#### [DATASET CONTENT]
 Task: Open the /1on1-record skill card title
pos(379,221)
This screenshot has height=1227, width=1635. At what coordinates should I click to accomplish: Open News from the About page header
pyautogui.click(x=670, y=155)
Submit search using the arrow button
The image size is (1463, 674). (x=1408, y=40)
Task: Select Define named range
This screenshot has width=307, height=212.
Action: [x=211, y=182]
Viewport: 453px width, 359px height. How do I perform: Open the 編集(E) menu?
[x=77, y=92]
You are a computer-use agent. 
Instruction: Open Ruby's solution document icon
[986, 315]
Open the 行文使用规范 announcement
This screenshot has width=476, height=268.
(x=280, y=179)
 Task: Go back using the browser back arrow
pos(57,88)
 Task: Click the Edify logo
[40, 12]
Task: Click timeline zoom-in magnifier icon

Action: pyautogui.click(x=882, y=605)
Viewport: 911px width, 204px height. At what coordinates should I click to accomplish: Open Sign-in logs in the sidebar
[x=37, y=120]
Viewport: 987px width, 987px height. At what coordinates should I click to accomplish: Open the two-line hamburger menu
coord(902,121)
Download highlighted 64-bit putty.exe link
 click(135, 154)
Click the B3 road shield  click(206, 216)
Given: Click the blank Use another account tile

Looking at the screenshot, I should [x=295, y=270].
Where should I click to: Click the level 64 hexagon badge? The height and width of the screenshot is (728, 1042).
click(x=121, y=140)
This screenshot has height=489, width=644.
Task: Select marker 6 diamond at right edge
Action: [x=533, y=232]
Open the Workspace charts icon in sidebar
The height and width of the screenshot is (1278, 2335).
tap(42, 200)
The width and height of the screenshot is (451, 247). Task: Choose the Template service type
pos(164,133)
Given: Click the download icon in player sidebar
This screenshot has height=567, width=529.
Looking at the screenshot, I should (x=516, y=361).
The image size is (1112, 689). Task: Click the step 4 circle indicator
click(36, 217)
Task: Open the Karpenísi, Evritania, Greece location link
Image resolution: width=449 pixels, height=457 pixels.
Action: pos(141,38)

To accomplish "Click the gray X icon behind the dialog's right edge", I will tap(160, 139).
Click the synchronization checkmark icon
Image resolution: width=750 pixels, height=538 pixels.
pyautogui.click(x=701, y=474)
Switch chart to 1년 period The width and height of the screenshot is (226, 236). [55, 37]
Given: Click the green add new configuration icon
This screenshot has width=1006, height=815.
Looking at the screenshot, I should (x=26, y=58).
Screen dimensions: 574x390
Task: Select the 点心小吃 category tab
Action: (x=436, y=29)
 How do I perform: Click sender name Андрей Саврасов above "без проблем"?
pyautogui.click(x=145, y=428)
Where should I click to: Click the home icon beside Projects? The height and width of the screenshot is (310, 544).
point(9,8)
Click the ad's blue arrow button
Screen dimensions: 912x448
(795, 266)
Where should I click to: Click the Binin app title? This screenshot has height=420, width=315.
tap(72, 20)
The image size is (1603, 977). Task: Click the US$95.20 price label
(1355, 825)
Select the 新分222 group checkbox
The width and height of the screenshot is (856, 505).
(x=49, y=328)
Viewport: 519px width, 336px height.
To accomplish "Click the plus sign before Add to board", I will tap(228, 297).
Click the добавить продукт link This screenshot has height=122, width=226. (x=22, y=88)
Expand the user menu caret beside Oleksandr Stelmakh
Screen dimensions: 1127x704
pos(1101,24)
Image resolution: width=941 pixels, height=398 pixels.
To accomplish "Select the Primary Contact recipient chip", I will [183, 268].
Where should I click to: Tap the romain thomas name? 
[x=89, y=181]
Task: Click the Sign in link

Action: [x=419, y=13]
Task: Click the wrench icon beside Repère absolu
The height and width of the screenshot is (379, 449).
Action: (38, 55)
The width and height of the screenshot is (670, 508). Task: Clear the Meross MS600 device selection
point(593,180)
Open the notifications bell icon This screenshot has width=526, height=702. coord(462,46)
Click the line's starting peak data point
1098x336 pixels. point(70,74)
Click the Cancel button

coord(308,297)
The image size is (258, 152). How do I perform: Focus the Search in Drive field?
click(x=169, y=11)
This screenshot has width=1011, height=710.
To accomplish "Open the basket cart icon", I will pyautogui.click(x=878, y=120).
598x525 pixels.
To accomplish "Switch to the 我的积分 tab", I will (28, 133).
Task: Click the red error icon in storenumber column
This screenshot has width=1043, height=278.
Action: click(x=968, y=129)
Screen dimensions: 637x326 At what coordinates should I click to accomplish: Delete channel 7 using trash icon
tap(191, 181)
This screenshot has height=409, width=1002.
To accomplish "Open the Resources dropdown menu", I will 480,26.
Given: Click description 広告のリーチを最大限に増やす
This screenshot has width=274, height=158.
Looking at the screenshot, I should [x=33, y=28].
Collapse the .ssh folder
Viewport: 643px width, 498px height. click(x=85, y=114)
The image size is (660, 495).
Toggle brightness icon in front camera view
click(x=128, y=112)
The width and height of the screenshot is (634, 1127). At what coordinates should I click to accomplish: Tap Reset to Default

#### [TASK INSTRUCTIONS]
Write out the lines above again, swapping "hamburger menu" for "navigation menu" and leaving everything else unchanged.

#### [COMPLETE ANSWER]
 Task: Open the /1on1-record skill card title
pos(379,221)
This screenshot has height=1227, width=1635. At what coordinates should I click to accomplish: Open News from the About page header
pyautogui.click(x=670, y=155)
Submit search using the arrow button
The image size is (1463, 674). (x=1408, y=40)
Task: Select Define named range
This screenshot has width=307, height=212.
Action: [x=211, y=182]
Viewport: 453px width, 359px height. How do I perform: Open the 編集(E) menu?
[x=77, y=92]
You are a computer-use agent. 
Instruction: Open Ruby's solution document icon
[986, 315]
Open the 行文使用规范 announcement
This screenshot has width=476, height=268.
(x=280, y=179)
 Task: Go back using the browser back arrow
pos(57,88)
 Task: Click the Edify logo
[40, 12]
Task: Click timeline zoom-in magnifier icon

Action: pyautogui.click(x=882, y=605)
Viewport: 911px width, 204px height. At what coordinates should I click to accomplish: Open Sign-in logs in the sidebar
[x=37, y=120]
Viewport: 987px width, 987px height. At what coordinates should I click to accomplish: Open the two-line navigation menu
coord(902,121)
Download highlighted 64-bit putty.exe link
 click(135, 154)
Click the B3 road shield  click(206, 216)
Given: Click the blank Use another account tile

Looking at the screenshot, I should [x=295, y=270].
Where should I click to: Click the level 64 hexagon badge? The height and width of the screenshot is (728, 1042).
click(x=121, y=140)
This screenshot has height=489, width=644.
Task: Select marker 6 diamond at right edge
Action: [x=533, y=232]
Open the Workspace charts icon in sidebar
The height and width of the screenshot is (1278, 2335).
tap(42, 200)
The width and height of the screenshot is (451, 247). Task: Choose the Template service type
pos(164,133)
Given: Click the download icon in player sidebar
This screenshot has height=567, width=529.
Looking at the screenshot, I should (x=516, y=361).
The image size is (1112, 689). Task: Click the step 4 circle indicator
click(36, 217)
Task: Open the Karpenísi, Evritania, Greece location link
Image resolution: width=449 pixels, height=457 pixels.
Action: pos(141,38)

To accomplish "Click the gray X icon behind the dialog's right edge", I will tap(160, 139).
Click the synchronization checkmark icon
Image resolution: width=750 pixels, height=538 pixels.
pyautogui.click(x=701, y=474)
Switch chart to 1년 period The width and height of the screenshot is (226, 236). [55, 37]
Given: Click the green add new configuration icon
This screenshot has width=1006, height=815.
Looking at the screenshot, I should (x=26, y=58).
Screen dimensions: 574x390
Task: Select the 点心小吃 category tab
Action: (x=436, y=29)
 How do I perform: Click sender name Андрей Саврасов above "без проблем"?
pyautogui.click(x=145, y=428)
Where should I click to: Click the home icon beside Projects? The height and width of the screenshot is (310, 544).
point(9,8)
Click the ad's blue arrow button
Screen dimensions: 912x448
(795, 266)
Where should I click to: Click the Binin app title? This screenshot has height=420, width=315.
tap(72, 20)
The image size is (1603, 977). Task: Click the US$95.20 price label
(1355, 825)
Select the 新分222 group checkbox
The width and height of the screenshot is (856, 505).
(x=49, y=328)
Viewport: 519px width, 336px height.
To accomplish "Click the plus sign before Add to board", I will tap(228, 297).
Click the добавить продукт link This screenshot has height=122, width=226. (x=22, y=88)
Expand the user menu caret beside Oleksandr Stelmakh
Screen dimensions: 1127x704
pos(1101,24)
Image resolution: width=941 pixels, height=398 pixels.
To accomplish "Select the Primary Contact recipient chip", I will [183, 268].
Where should I click to: Tap the romain thomas name? 
[x=89, y=181]
Task: Click the Sign in link

Action: [x=419, y=13]
Task: Click the wrench icon beside Repère absolu
The height and width of the screenshot is (379, 449).
Action: (38, 55)
The width and height of the screenshot is (670, 508). Task: Clear the Meross MS600 device selection
point(593,180)
Open the notifications bell icon This screenshot has width=526, height=702. coord(462,46)
Click the line's starting peak data point
1098x336 pixels. point(70,74)
Click the Cancel button

coord(308,297)
The image size is (258, 152). How do I perform: Focus the Search in Drive field?
click(x=169, y=11)
This screenshot has width=1011, height=710.
To accomplish "Open the basket cart icon", I will pyautogui.click(x=878, y=120).
598x525 pixels.
To accomplish "Switch to the 我的积分 tab", I will (28, 133).
Task: Click the red error icon in storenumber column
This screenshot has width=1043, height=278.
Action: click(x=968, y=129)
Screen dimensions: 637x326 At what coordinates should I click to accomplish: Delete channel 7 using trash icon
tap(191, 181)
This screenshot has height=409, width=1002.
To accomplish "Open the Resources dropdown menu", I will 480,26.
Given: Click description 広告のリーチを最大限に増やす
This screenshot has width=274, height=158.
Looking at the screenshot, I should [x=33, y=28].
Collapse the .ssh folder
Viewport: 643px width, 498px height. click(x=85, y=114)
The image size is (660, 495).
Toggle brightness icon in front camera view
click(x=128, y=112)
The width and height of the screenshot is (634, 1127). At what coordinates should I click to accomplish: Tap Reset to Default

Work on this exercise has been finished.